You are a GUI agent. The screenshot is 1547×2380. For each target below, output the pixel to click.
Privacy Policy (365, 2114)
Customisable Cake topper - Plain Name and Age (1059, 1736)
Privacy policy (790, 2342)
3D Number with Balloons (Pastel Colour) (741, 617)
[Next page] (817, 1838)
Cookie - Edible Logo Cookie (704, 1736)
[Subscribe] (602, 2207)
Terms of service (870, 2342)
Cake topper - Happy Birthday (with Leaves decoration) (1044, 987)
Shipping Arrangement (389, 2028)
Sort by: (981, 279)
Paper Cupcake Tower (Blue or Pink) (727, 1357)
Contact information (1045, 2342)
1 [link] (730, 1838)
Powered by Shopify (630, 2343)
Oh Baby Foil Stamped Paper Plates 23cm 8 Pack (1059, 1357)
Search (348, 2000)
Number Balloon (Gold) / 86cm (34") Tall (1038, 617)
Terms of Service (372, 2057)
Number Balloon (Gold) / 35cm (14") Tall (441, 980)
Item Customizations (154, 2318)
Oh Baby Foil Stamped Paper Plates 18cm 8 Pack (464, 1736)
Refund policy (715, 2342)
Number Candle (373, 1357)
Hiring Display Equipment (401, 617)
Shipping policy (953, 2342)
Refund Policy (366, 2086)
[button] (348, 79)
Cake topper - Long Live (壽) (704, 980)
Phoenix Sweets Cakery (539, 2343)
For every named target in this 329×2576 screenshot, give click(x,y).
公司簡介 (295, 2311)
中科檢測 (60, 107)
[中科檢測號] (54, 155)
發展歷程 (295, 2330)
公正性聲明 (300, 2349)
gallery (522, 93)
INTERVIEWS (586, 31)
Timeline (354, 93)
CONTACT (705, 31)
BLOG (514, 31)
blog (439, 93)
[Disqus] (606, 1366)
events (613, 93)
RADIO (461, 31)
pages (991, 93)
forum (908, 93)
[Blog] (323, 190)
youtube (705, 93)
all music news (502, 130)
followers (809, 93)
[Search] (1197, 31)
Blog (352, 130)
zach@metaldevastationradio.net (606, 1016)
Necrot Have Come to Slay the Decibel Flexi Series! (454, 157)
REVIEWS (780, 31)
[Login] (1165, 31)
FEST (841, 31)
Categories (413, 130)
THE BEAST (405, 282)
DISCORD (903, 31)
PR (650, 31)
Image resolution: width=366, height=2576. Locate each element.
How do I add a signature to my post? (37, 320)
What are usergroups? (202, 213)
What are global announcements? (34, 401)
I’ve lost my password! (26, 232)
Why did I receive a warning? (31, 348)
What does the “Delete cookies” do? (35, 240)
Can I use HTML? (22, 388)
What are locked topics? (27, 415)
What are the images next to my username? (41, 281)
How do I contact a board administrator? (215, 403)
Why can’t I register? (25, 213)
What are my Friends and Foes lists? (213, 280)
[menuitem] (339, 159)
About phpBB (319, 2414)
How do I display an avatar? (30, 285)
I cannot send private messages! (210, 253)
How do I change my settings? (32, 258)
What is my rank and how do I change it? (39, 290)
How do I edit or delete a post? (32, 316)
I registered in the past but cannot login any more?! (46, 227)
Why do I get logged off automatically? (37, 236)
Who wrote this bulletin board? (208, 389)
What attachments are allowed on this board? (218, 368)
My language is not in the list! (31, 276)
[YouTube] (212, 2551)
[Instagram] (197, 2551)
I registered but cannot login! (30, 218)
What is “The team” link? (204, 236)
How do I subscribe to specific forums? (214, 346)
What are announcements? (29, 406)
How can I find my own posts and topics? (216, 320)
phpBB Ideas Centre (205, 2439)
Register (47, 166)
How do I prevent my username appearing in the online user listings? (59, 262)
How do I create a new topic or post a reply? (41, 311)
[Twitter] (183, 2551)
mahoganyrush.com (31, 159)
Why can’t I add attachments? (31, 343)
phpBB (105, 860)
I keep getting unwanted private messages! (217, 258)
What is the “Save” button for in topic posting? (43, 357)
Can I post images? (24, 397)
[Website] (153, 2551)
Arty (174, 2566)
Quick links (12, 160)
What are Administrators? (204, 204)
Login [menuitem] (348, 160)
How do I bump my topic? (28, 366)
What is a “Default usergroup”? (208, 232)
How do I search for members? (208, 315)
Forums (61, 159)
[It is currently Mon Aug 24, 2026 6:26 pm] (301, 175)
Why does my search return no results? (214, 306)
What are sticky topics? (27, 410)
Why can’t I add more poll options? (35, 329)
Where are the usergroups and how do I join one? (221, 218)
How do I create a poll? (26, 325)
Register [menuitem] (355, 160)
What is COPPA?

•••

Starting at the line above that holds "Why did I receive a warning? (31, 348)" and ending at the line that holds "Why do I get", transcribe each line exactly and include no other lines.

Why did I receive a warning? (31, 348)
What does the “Delete cookies” do? (35, 240)
Can I use HTML? (22, 388)
What are locked topics? (27, 415)
What are the images next to my username? (41, 281)
How do I contact a board administrator? (215, 403)
Why can’t I register? (25, 213)
What are my Friends and Foes lists? (213, 280)
[menuitem] (339, 159)
About phpBB (319, 2414)
How do I display an avatar? (30, 285)
I cannot send private messages! (210, 253)
How do I change my settings? (32, 258)
What is my rank and how do I change it? (39, 290)
How do I edit or delete a post? (32, 316)
I registered in the past but cannot login any more?! (46, 227)
Why do I get logged off automatically? (37, 236)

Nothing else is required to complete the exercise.